Real-time sync is especially valuable during team selling scenarios. When one rep updates a deal stage, the account executive sees it immediately and can adjust their approach accordingly. During live pipeline reviews, everyone in the meeting sees changes as they are made, eliminating the need for screen sharing or constant page refreshing.

Troubleshooting

I am not seeing updates from my teammates. What should I check?

First, check the connection indicator in the bottom corner of the app. If it is red or yellow, your WebSocket connection may be down. Try refreshing the page. If the issue persists, check your internet connection and ensure that your firewall or corporate network is not blocking WebSocket connections to Supabase (wss://*.supabase.co).

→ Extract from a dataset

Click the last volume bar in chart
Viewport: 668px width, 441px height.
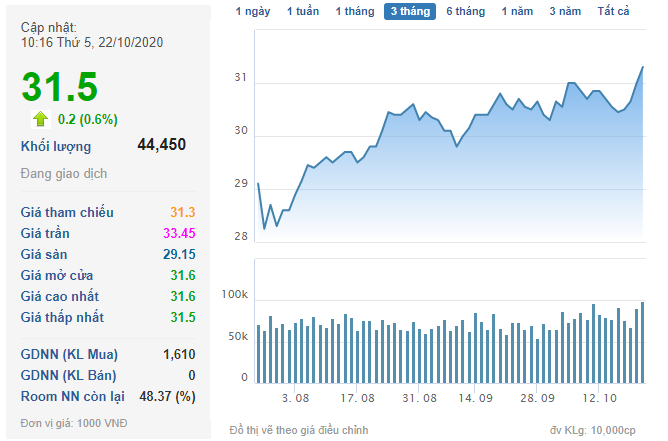[642, 342]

I see my own changes appearing as notifications. Is that normal?

No -- the dedup window should prevent this. If you are seeing echo notifications for your own changes, try refreshing the page to reset the dedup state. This can occasionally happen if your browser clock is significantly out of sync or if the page has been open for an extended period without a refresh.

Does real-time sync work across multiple browser tabs?

Yes. Each open tab maintains its own WebSocket connection and receives real-time events independently. If you have the contacts grid open in one tab and a contact detail page in another, both tabs update when a change is made. However, opening many tabs increases the number of active connections, so we recommend keeping it to a few tabs for optimal performance.

Can I disable real-time sync?

Real-time sync cannot be disabled because it is a core part of how SalesSheet keeps team data consistent. If you are experiencing performance issues that you believe are related to real-time sync, please contact support so we can investigate.